The {% adjust %} tag works directly with any ImageField (or storage path). There is no magic. You don’t need to change your models. It Just Works.

Daguerre provides a number of built-in adjustments (such as ‘fill’) which can be used with the {% adjust %} out of the box, as well as an API for registering custom adjustments.

Take this picture:

_images/cat.jpg

Full size: 800x600. This photograph, by Wikipedia user Sloesch, is licensed as CC BY-SA.

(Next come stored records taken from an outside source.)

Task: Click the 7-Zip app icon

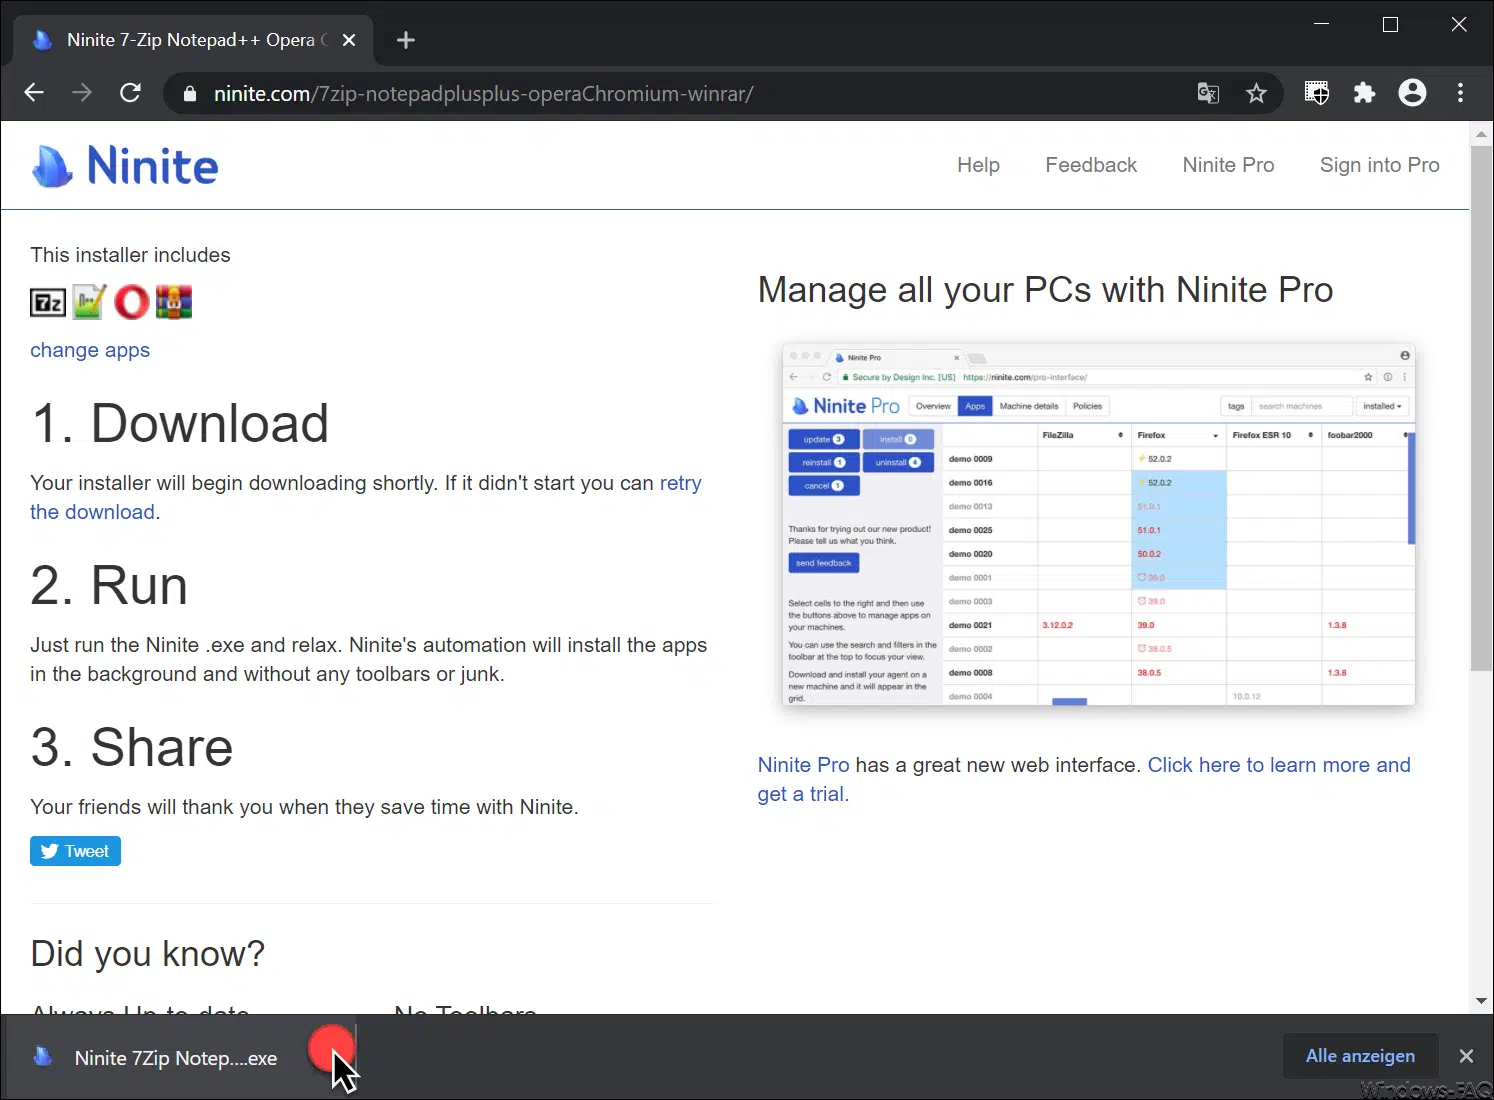Action: point(48,302)
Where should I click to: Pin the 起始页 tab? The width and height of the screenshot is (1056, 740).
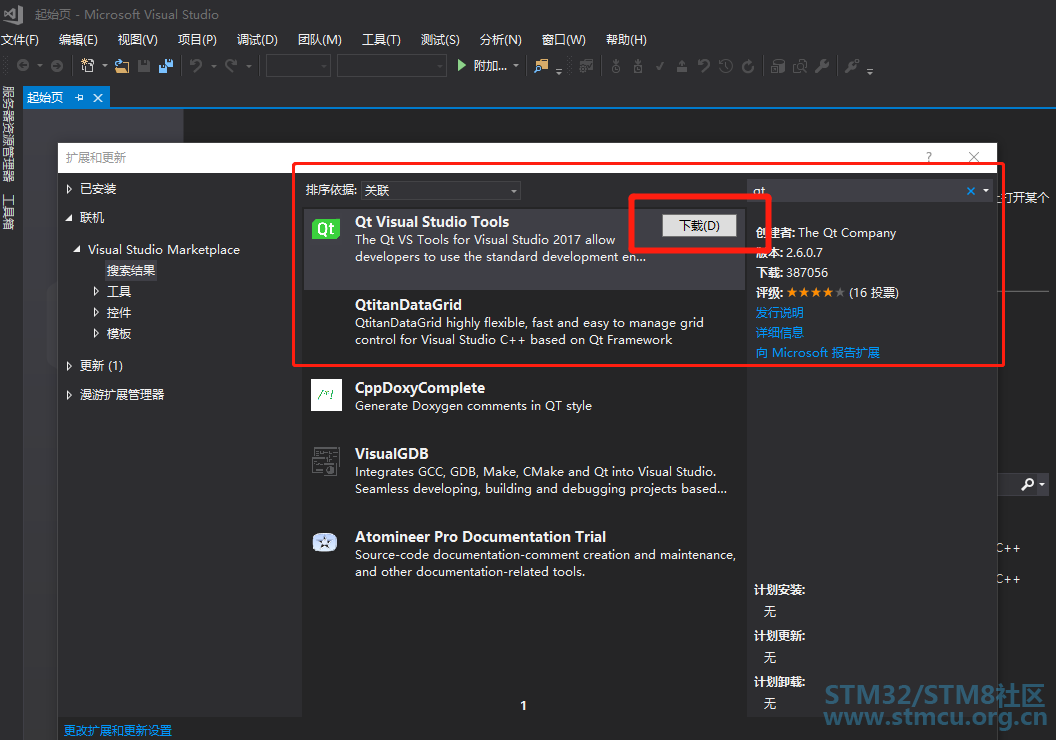pyautogui.click(x=80, y=97)
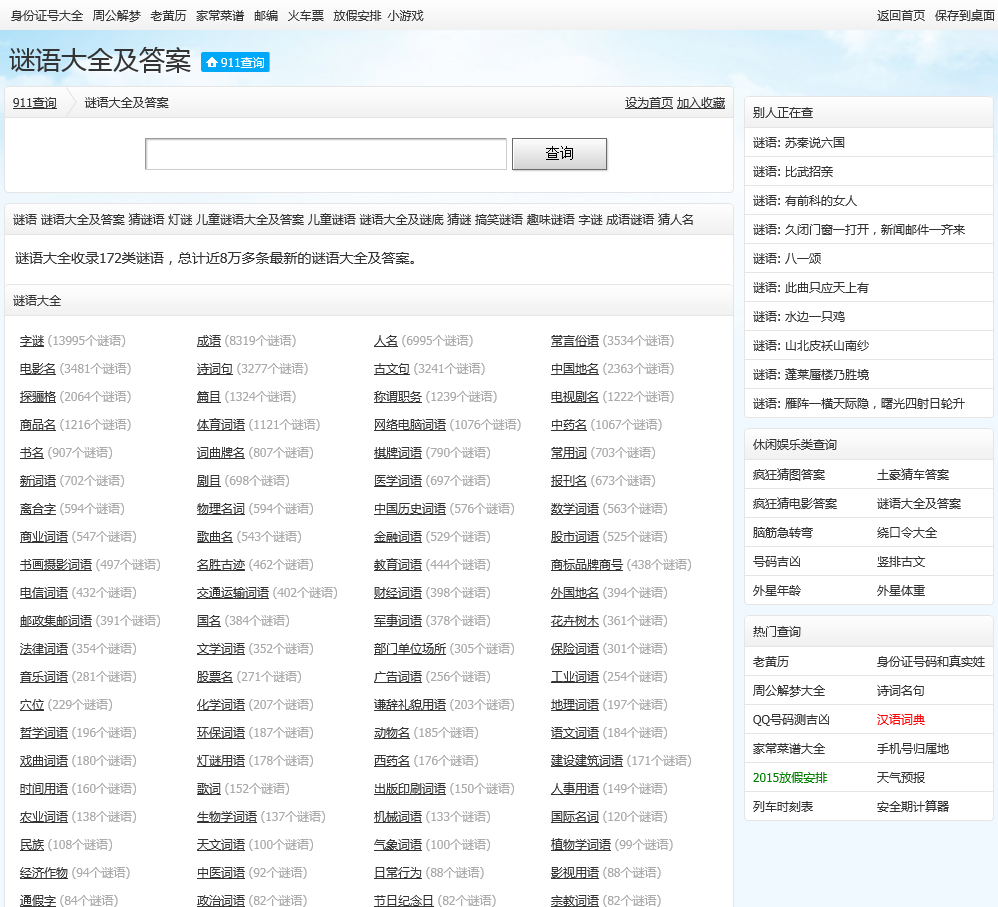Open 周公解梦 in top navigation bar
Screen dimensions: 998x907
pyautogui.click(x=116, y=15)
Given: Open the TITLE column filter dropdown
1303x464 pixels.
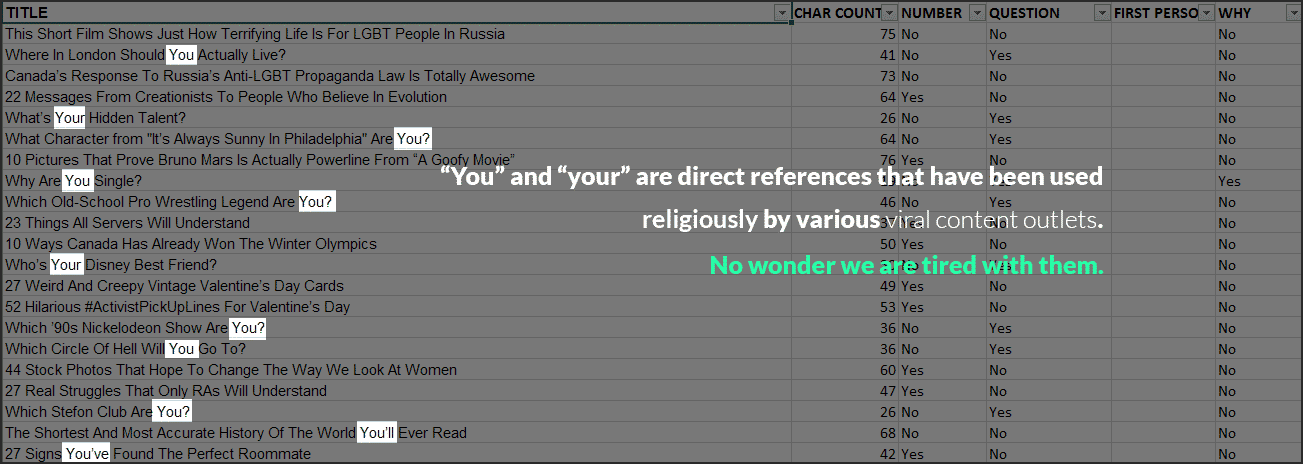Looking at the screenshot, I should pyautogui.click(x=781, y=13).
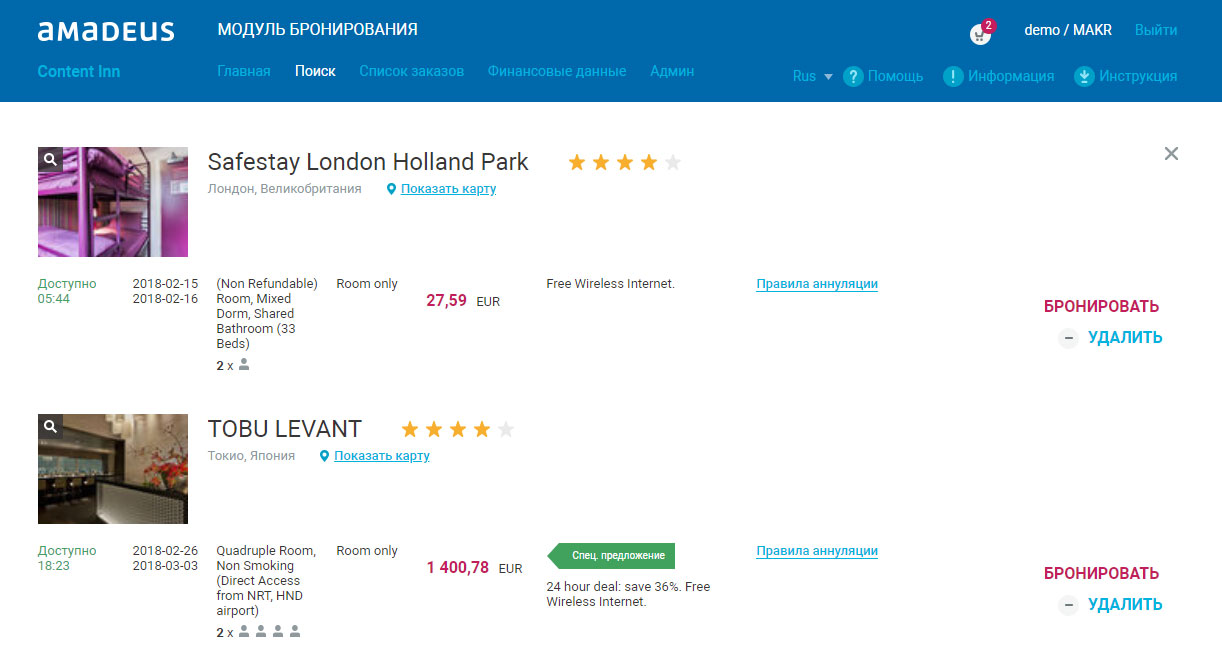Click the Помощь question mark icon

click(853, 76)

Let’s use {% adjust %} with width 200 (25%) and height 300 (50%), with three of the built-in adjustments.

“fit” “fill” “crop”
_images/cat_fit.jpg _images/cat_fill.jpg _images/cat_crop.jpg
Fits the entire image into the given dimensions without distorting it. Fills the entire space given by the dimensions by cropping to the same width/height ratio and then scaling down or up. Crops the image to the given dimensions without any resizing.
Chaining Adjustments

You can also use the {% adjust %} tag to chain multiple adjustments. Take the following:

{% load daguerre %}
{% adjust my_model.image 'ratiocrop' ratio='16:9' 'fit' width=200 %}

This tag first crops the image to a 16:9 ratio, then scales as much as needed to fit within a 200-pixel width. In other words:

_images/cat_ratiocrop_fit.jpg

See also

daguerre.adjustments for more built-in adjustments.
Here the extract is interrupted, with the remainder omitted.